§ **INPUT RECORDS**:
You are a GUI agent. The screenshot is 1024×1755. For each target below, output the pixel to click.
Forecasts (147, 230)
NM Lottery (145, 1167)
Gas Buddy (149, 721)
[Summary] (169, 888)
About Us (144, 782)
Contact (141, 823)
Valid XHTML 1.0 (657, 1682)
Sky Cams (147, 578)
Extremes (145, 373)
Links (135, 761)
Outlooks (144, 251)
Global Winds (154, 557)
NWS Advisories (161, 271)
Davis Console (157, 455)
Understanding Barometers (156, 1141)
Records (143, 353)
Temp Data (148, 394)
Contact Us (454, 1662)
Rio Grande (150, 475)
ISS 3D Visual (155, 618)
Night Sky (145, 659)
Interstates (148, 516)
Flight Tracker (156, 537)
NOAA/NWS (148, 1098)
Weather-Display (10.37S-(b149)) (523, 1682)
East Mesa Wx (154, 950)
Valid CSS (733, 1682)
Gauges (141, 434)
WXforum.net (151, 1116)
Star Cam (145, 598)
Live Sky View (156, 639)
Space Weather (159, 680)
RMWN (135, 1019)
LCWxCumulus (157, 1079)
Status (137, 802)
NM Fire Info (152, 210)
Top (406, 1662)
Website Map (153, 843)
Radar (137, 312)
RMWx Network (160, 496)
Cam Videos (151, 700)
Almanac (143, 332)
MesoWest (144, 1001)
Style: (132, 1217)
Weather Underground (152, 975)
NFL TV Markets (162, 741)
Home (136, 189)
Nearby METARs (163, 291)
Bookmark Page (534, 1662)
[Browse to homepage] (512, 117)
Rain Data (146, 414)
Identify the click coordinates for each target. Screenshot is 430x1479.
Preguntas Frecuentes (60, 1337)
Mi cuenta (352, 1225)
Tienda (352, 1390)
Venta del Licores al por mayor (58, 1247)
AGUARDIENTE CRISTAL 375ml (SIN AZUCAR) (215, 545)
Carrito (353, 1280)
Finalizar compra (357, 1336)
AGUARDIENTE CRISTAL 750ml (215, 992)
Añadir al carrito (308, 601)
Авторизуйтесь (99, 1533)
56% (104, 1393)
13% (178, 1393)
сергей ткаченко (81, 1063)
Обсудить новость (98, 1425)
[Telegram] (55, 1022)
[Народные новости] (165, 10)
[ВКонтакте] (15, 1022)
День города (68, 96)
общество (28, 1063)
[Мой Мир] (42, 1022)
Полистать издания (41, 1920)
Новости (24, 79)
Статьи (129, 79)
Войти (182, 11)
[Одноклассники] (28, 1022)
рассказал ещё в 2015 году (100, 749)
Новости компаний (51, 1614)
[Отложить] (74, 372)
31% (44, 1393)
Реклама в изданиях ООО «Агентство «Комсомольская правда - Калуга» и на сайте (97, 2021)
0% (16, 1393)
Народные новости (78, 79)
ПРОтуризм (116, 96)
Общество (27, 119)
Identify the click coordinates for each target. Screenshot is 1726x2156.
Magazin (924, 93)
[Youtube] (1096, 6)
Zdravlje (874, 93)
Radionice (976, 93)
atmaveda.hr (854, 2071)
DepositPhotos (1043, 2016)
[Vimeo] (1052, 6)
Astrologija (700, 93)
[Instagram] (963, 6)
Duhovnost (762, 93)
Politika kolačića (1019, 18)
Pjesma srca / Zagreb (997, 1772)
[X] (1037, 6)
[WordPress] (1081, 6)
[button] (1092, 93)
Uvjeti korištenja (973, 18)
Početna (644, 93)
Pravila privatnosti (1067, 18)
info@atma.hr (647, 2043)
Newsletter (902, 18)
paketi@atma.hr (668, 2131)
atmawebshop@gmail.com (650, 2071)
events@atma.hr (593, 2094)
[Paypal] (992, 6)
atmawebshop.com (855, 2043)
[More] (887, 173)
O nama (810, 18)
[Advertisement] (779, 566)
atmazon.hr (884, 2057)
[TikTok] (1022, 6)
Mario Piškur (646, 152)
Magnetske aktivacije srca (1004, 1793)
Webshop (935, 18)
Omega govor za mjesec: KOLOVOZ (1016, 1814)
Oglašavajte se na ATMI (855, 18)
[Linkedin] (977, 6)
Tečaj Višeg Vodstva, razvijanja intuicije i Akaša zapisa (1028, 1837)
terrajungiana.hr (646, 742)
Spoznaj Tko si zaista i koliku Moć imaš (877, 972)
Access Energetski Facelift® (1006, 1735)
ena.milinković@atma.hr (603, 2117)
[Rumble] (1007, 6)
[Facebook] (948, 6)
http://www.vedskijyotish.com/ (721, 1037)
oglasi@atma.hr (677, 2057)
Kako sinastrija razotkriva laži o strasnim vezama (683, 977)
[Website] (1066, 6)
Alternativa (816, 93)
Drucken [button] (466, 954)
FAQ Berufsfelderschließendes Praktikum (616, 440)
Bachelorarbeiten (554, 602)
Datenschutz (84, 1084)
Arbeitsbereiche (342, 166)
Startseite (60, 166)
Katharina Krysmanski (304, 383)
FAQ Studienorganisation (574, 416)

§ **WORK TO BE COMPLETED**: All lines from the beginning of the listing through the one with "Contact Us (454, 1662)" are to be restated word for word, and only those.

§ **TASK RESPONSE**:
You are a GUI agent. The screenshot is 1024×1755. For each target below, output the pixel to click.
Forecasts (147, 230)
NM Lottery (145, 1167)
Gas Buddy (149, 721)
[Summary] (169, 888)
About Us (144, 782)
Contact (141, 823)
Valid XHTML 1.0 (657, 1682)
Sky Cams (147, 578)
Extremes (145, 373)
Links (135, 761)
Outlooks (144, 251)
Global Winds (154, 557)
NWS Advisories (161, 271)
Davis Console (157, 455)
Understanding Barometers (156, 1141)
Records (143, 353)
Temp Data (148, 394)
Contact Us (454, 1662)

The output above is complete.